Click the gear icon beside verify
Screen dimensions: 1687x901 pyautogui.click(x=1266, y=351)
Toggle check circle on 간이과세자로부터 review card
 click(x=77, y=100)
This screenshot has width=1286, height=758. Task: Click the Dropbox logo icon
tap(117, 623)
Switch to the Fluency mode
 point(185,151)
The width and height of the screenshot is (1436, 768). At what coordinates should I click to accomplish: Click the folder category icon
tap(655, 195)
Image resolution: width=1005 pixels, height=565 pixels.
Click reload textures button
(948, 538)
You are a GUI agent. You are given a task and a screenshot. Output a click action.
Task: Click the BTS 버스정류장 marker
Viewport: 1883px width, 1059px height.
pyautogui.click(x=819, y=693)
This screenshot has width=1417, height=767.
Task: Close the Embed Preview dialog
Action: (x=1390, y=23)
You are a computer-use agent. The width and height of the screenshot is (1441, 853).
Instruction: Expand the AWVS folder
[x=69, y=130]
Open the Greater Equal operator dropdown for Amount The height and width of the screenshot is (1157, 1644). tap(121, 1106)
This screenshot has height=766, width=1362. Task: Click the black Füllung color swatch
====
§ **Task statement**
Locate the lines above that hold the word "agent". Show every one of them.

§ **Reply to the exercise**
You are a GUI agent. You are given a task and a screenshot. Output a click action.
You are a computer-use agent. The width and height of the screenshot is (1441, 853).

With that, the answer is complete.